Lorsqu’un magistrat instructeur a besoin dans une enquête de saisir un document classifié, il se doit de faire appel à la Commission consultative de la défense nationale, qui rend un avis public, la plupart du temps suivi par le premier ministre ; mais l’avis n’est, comme son nom l’indique, que consultatif. La commission est une "autorité administrative indépendante", composée de cinq membres, dont un président, un vice-président et un membre choisis par le président de la République dans une liste de six membres du Conseil d’Etat, de la Cour de cassation et de la Cour des comptes. Le président de l’Assemblée nationale désigne un autre membre de la commission, celui du Sénat le dernier : un système de nomination très français qui, sans remettre en cause la qualité ou l’intégrité des membres désignés, laisse la part belle à la majorité politique du moment. Le Conseil constitutionnel estime de son côté qu’il n’y a guère de raison de douter "des garanties d’indépendance conférées à la commission".
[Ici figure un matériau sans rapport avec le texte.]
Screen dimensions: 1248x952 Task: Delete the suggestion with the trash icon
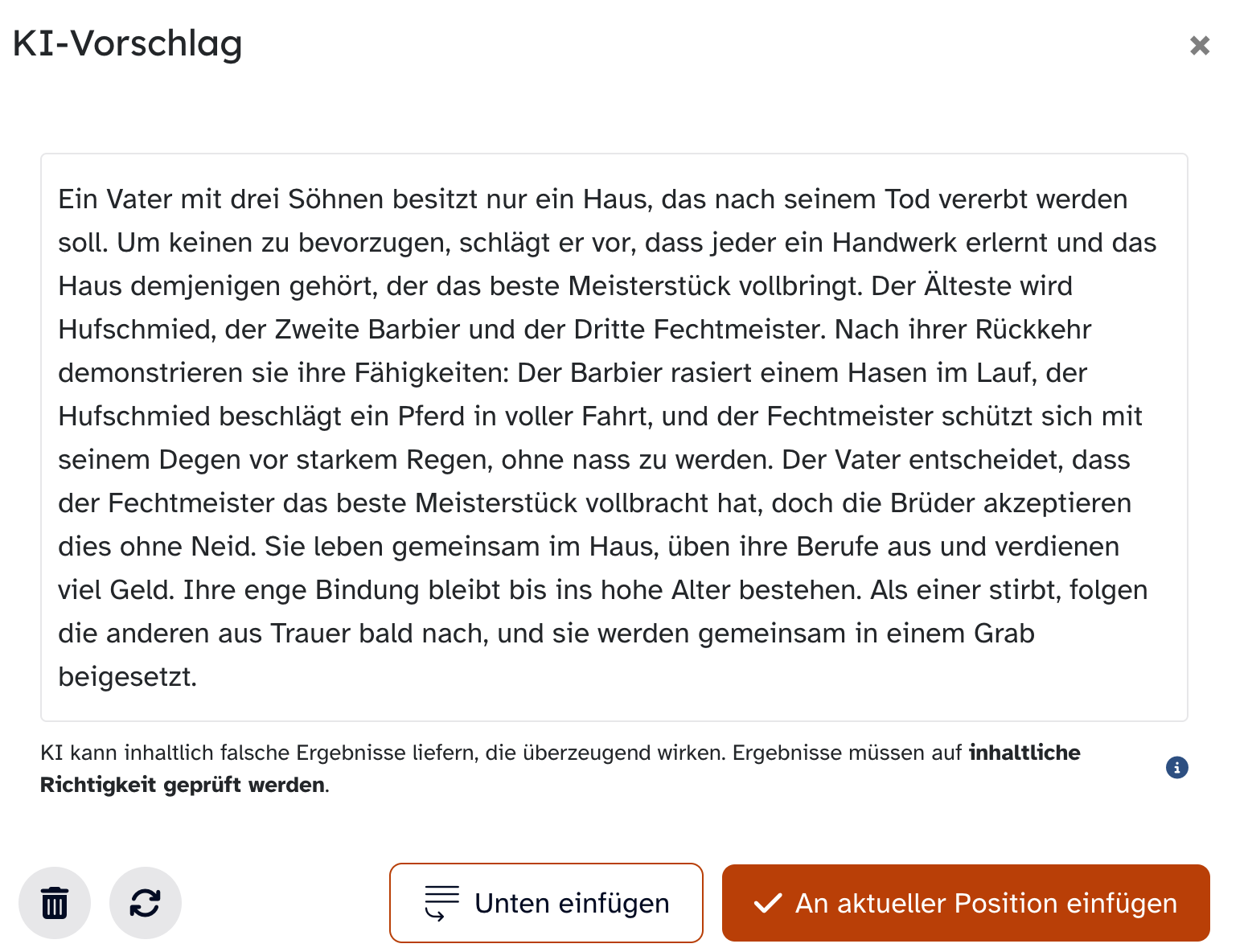(x=55, y=903)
Lorqu’un juge estime nécessaire de perquisitionner, par exemple dans l’affaire Karachi, au siège de la DGSE, la direction générale de la sécurité extérieure (le contre-espionnage français), il se heurte à une nouvelle difficulté : c’est l’endroit lui-même qui est classifié, et il doit à nouveau saisir la commission d’une demande de déclassification temporaire avant sa perquisition, ce qui obère sensiblement un possible effet de surprise. Le Conseil constitutionnel a jugé en revanche que "la classification d’un lieu a pour effet de soustraire une zone géographique définie aux pouvoirs d’investigations de l’autorité judiciaire", et que cette disposition était contraire à la Constitution. Le gouvernement a jusqu’au 1er décembre pour y mettre bon ordre.

"UN SIGNAL FORT"

Dans l’affaire Karachi, les juges Marc Trévidic ou Renaud van Ruymbeke pourront ainsi débarquer dans prévenir à la DGSE, le lieu ne sera plus classifié, mais tous les documents qu’ils saisiront resteront, eux, classés secret-défense, et c’est toujours la commission, et in fine le gouvernement, qui décidera s’ils peuvent y avoir accès.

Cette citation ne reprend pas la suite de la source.